The most senior member of Colombia's FARC rebel army ever captured was sentenced to 35 years in jail on Tuesday for kidnapping, his lawyer said.
Ricardo Palmera, a commander of the Revolutionary Armed Forces of Colombia, or FARC, known by his alias "Simon Trinidad," received the jail term for kidnapping a former mayor of the city of Valledupar, his lawyer Oscar Silva told reporters.
PHOTO: AP
Palmera faces dozens of other criminal charges and admits to being a rebel, for which he has already been sentenced to 81 months in jail, but denies having been an important commander or planning kidnappings.
The 17,000-strong FARC is fighting a four-decade-old war for Marxist revolution. The conflict claims thousands of lives a year.
The army blamed the rebels for detonating a car bomb in the eastern Colombian town of Tame on Tuesday, killing an 8-year-old boy and injuring 18 other people.
Palmera was captured in Quito, Ecuador, in January and sent to Colombia, where he is being held in the Combita high-security jail.

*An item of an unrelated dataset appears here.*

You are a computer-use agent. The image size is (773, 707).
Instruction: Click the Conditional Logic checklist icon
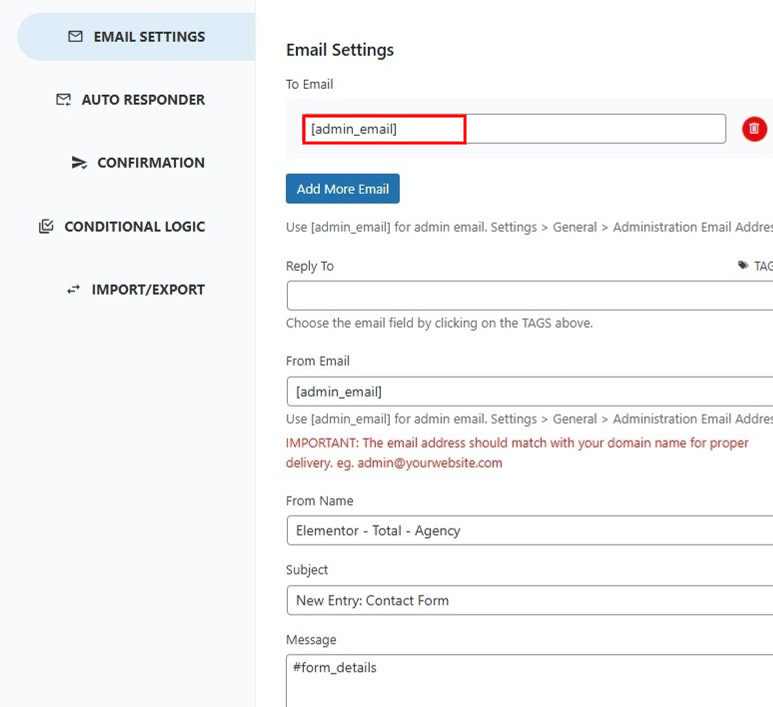pos(46,226)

Palmera's lawyer said he could not provide additional details about his client's sentence. Colombian media said the sentence was for the kidnapping of former Valledupar Mayor Elias Ochoa and his brother in the 1990s.
Authorities say Palmera is the most senior FARC commander apprehended. His arrest was a big victory for Colombian President Alvaro Uribe, who has cracked down on the rebels.
Palmera was once a member of Valledupar society but ran off to join the FARC in the mid-1980s. Officials say he used knowledge gleaned from his past as a bank manager to identify victims for kidnapping by the FARC, which relies on ransoms for much of its funding.
He was a rebel negotiator during peace talks with the government, which collapsed in 2002, and enjoyed talking about his youthful friendship with former President Andres Pastrana.